Lastly, even if Connor qualified as a “child with a disability” following his senior-year academic decline, the CCSD satisfied its child-find duty by initiating the IDEA-eligibility process at the Durbrows' request. School districts are granted a “reasonable time” to identify, locate, and evaluate children with disabilities once they are on notice of the student's need for special education. See D.K., 696 F.3d at 250. The Durbrows and the CCSD initiated the IDEA-eligibility process in May 2013, during the spring of his senior year after Connor received two failing grades. Thus, even if Connor's senior-year grades rendered him a “child with a disability”—and the record does not support that conclusion—the CCSD fulfilled its child-find duty by evaluating him within a reasonable time. Id. It is unfortunate that Connor did not graduate from high school at the end of his senior year when he was more than capable of doing so. Still, the School District made numerous attempts to provide Connor with uniquely tailored aid and cannot be held responsible for Connor's senior-year academic downturn.

The district court properly dismissed the Durbrows' § 504 and ADA claims for failure to exhaust administrative remedies and denied their Motion for Judgment on the Administrative Record.
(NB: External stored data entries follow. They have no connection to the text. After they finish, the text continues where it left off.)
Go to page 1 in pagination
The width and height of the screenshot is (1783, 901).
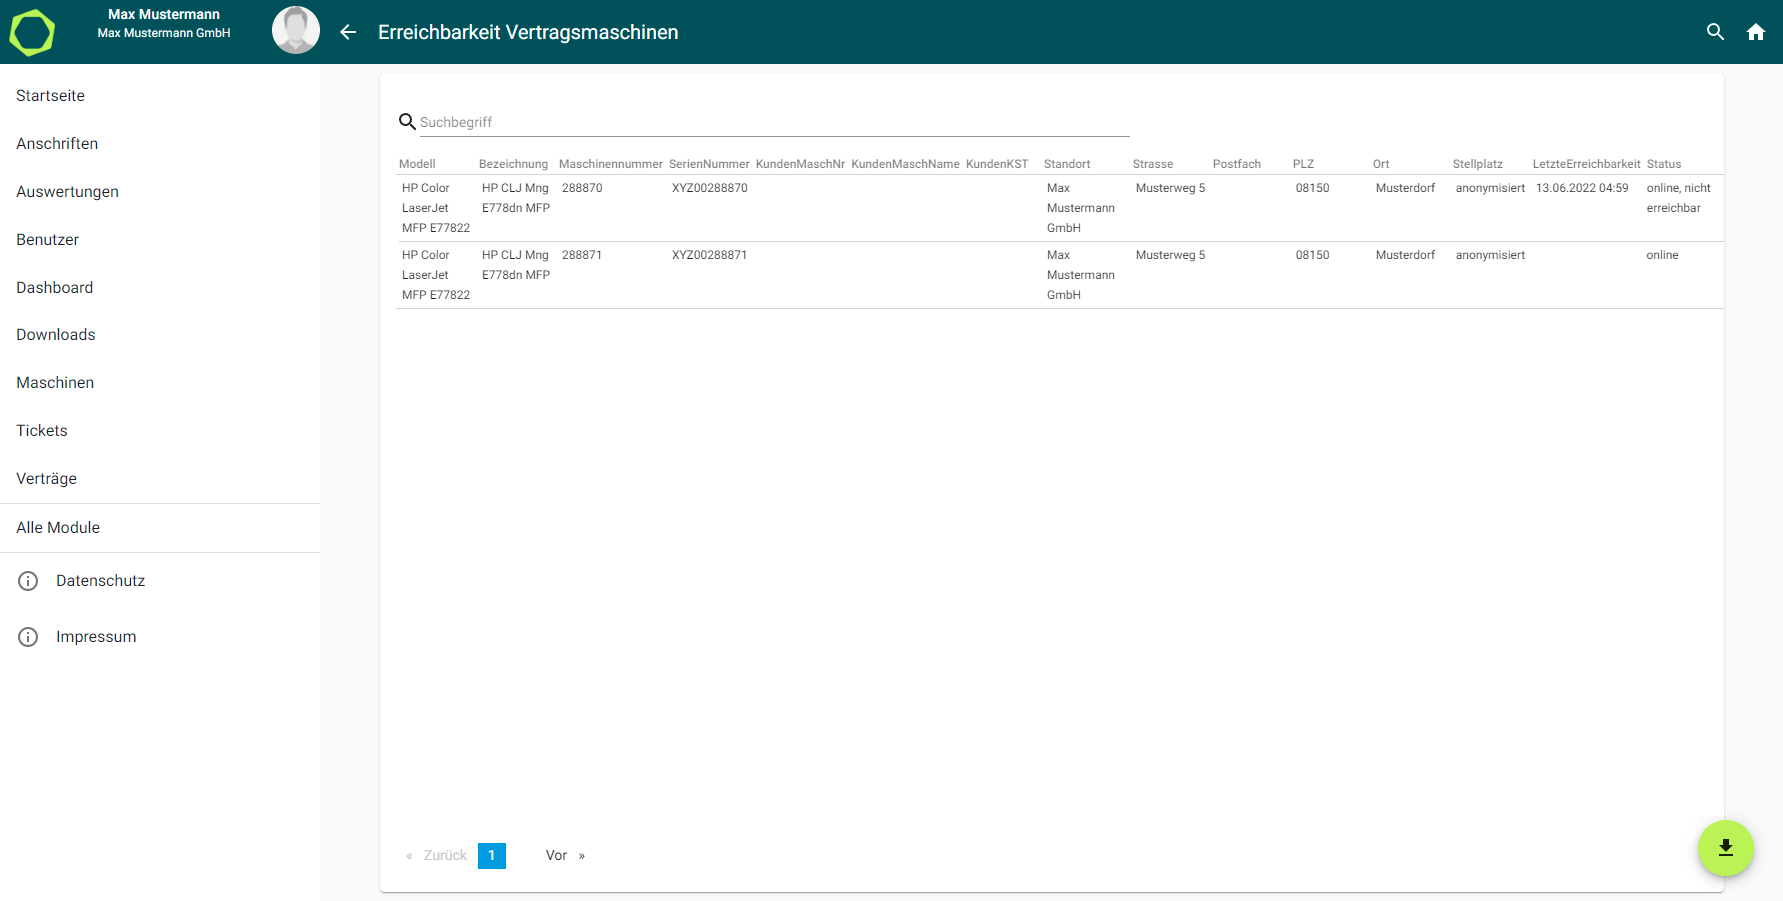coord(492,856)
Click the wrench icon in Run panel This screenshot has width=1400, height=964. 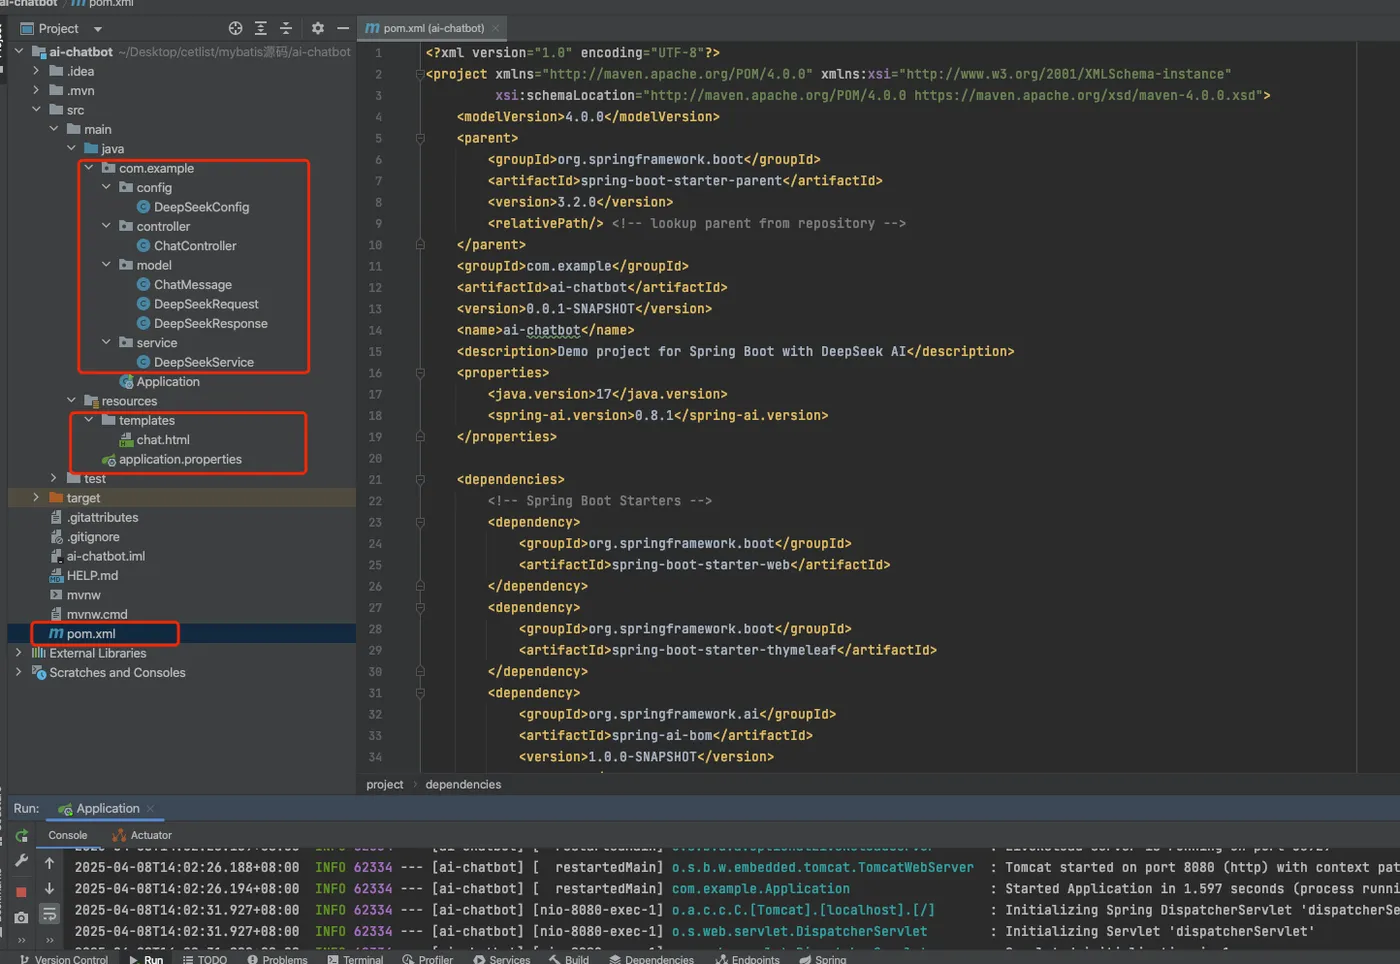click(x=21, y=860)
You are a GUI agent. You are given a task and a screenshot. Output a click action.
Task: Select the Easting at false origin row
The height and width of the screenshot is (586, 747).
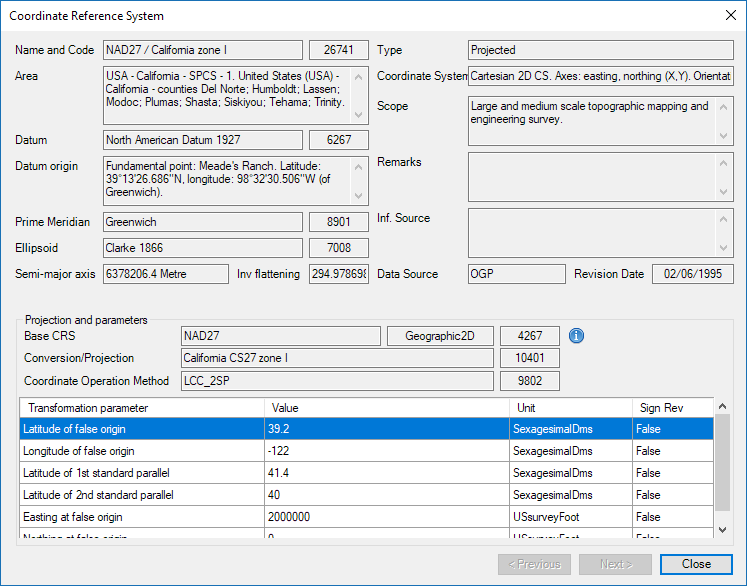(x=142, y=517)
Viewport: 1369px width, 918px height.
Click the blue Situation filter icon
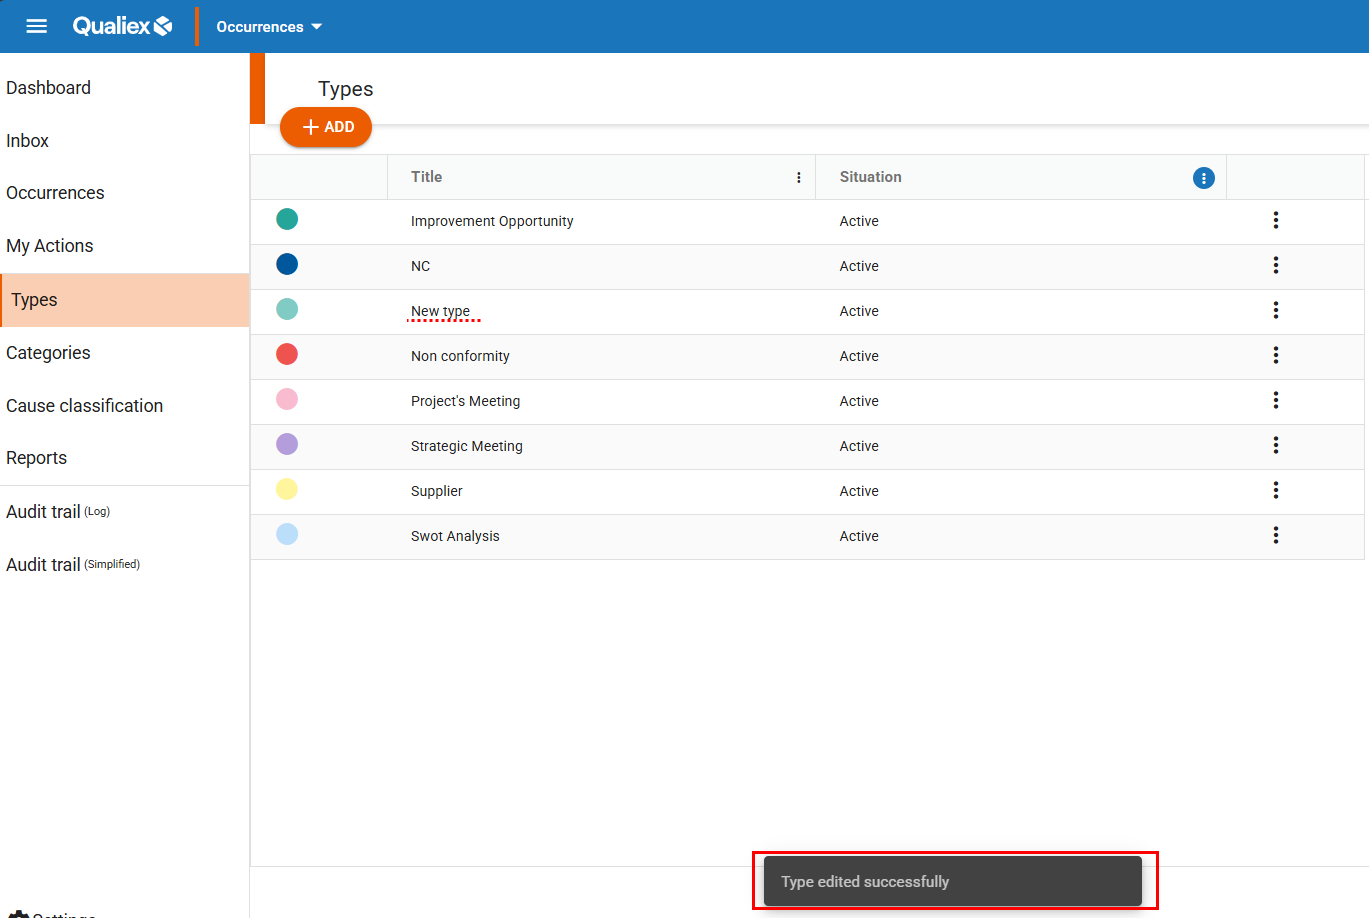pyautogui.click(x=1203, y=178)
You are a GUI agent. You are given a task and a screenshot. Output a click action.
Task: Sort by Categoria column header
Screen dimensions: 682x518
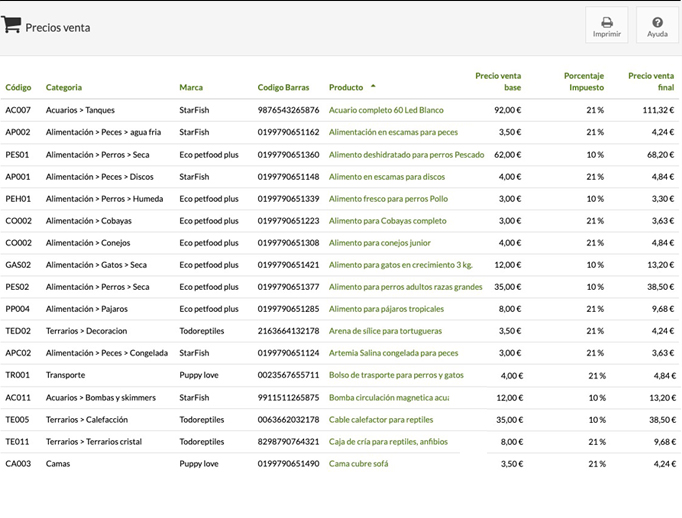coord(64,88)
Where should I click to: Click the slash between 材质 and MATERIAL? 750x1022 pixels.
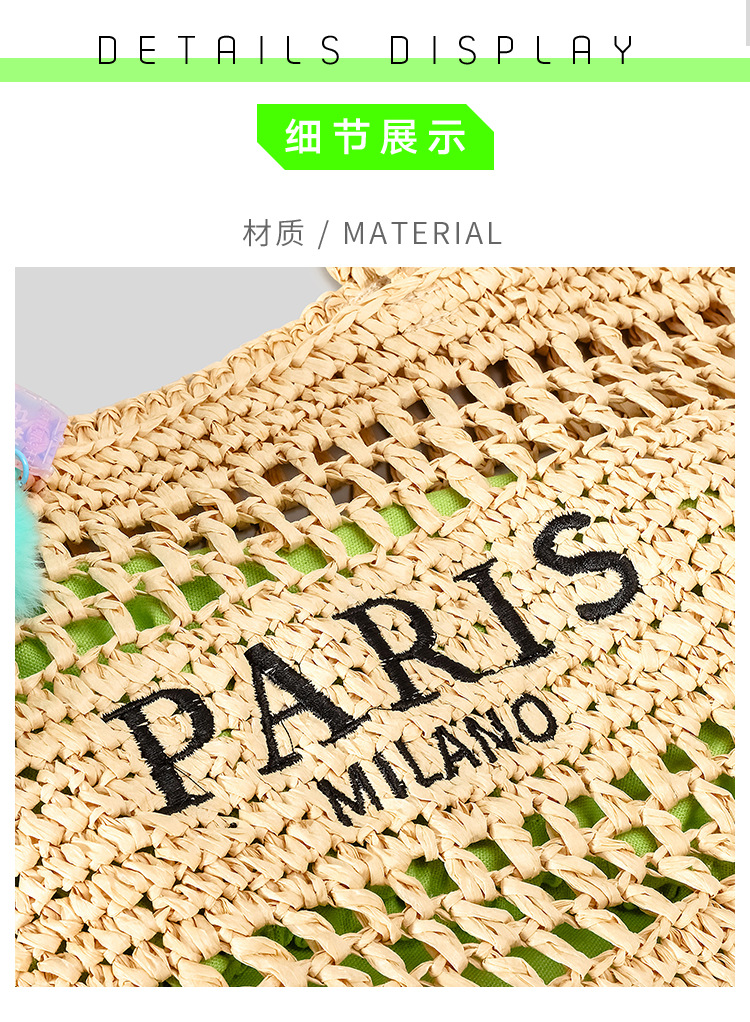(x=323, y=235)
1.   Section 504 of the Rehabilitation Act, 29 U.S.C. § 794(a), prohibits federally funded programs from discriminating against individuals with disabilities. Additionally, federally funded programs, including the CCSD, must evaluate students with disabilities to formulate § 504 Plans designed to aid the student's access to the general curriculum. See 34 C.F.R. § 104.33.

2.   The Durbrows described “executive functioning disorder” as difficulty “setting goals” and “complet[ing] multi-step tasks.” “Executive functioning disorder” is not recognized by the Diagnostic and Statistical Manual of Mental Disorders (5th ed.), and is best understood as a symptom of ADHD.